+++ Entries shown
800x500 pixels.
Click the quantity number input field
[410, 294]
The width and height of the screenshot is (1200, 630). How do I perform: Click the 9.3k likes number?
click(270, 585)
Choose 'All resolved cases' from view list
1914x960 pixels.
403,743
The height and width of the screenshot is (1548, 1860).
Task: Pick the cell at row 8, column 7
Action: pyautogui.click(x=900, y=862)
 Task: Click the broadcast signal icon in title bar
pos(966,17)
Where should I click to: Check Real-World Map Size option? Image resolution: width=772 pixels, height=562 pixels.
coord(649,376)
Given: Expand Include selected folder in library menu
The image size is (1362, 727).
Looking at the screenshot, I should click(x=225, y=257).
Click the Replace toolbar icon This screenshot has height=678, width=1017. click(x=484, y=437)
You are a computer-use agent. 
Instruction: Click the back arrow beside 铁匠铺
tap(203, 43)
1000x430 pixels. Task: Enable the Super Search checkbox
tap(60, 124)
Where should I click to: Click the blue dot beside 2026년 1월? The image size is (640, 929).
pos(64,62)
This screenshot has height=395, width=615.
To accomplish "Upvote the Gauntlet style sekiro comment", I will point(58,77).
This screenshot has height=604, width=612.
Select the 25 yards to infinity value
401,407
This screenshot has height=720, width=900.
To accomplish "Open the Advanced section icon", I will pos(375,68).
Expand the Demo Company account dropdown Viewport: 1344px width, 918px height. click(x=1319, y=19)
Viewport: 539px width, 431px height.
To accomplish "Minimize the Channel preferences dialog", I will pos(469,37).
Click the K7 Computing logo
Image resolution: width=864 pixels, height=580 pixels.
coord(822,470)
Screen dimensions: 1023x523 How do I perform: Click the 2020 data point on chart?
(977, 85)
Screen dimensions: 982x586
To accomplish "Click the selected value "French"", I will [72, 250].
++++++
Task prompt | Using the material above, retype every line without altering it.

Your response |
800x500 pixels.
Click the quantity number input field
[410, 294]
The width and height of the screenshot is (1200, 630). How do I perform: Click the 9.3k likes number?
click(270, 585)
Choose 'All resolved cases' from view list
1914x960 pixels.
403,743
The height and width of the screenshot is (1548, 1860).
Task: Pick the cell at row 8, column 7
Action: pyautogui.click(x=900, y=862)
 Task: Click the broadcast signal icon in title bar
pos(966,17)
Where should I click to: Check Real-World Map Size option? Image resolution: width=772 pixels, height=562 pixels.
coord(649,376)
Given: Expand Include selected folder in library menu
The image size is (1362, 727).
Looking at the screenshot, I should click(x=225, y=257).
Click the Replace toolbar icon This screenshot has height=678, width=1017. click(x=484, y=437)
You are a computer-use agent. 
Instruction: Click the back arrow beside 铁匠铺
tap(203, 43)
1000x430 pixels. Task: Enable the Super Search checkbox
tap(60, 124)
Where should I click to: Click the blue dot beside 2026년 1월? The image size is (640, 929).
pos(64,62)
This screenshot has height=395, width=615.
To accomplish "Upvote the Gauntlet style sekiro comment", I will point(58,77).
This screenshot has height=604, width=612.
Select the 25 yards to infinity value
401,407
This screenshot has height=720, width=900.
To accomplish "Open the Advanced section icon", I will pos(375,68).
Expand the Demo Company account dropdown Viewport: 1344px width, 918px height. click(x=1319, y=19)
Viewport: 539px width, 431px height.
To accomplish "Minimize the Channel preferences dialog", I will pos(469,37).
Click the K7 Computing logo
Image resolution: width=864 pixels, height=580 pixels.
coord(822,470)
Screen dimensions: 1023x523 How do I perform: Click the 2020 data point on chart?
(977, 85)
Screen dimensions: 982x586
To accomplish "Click the selected value "French"", I will [72, 250].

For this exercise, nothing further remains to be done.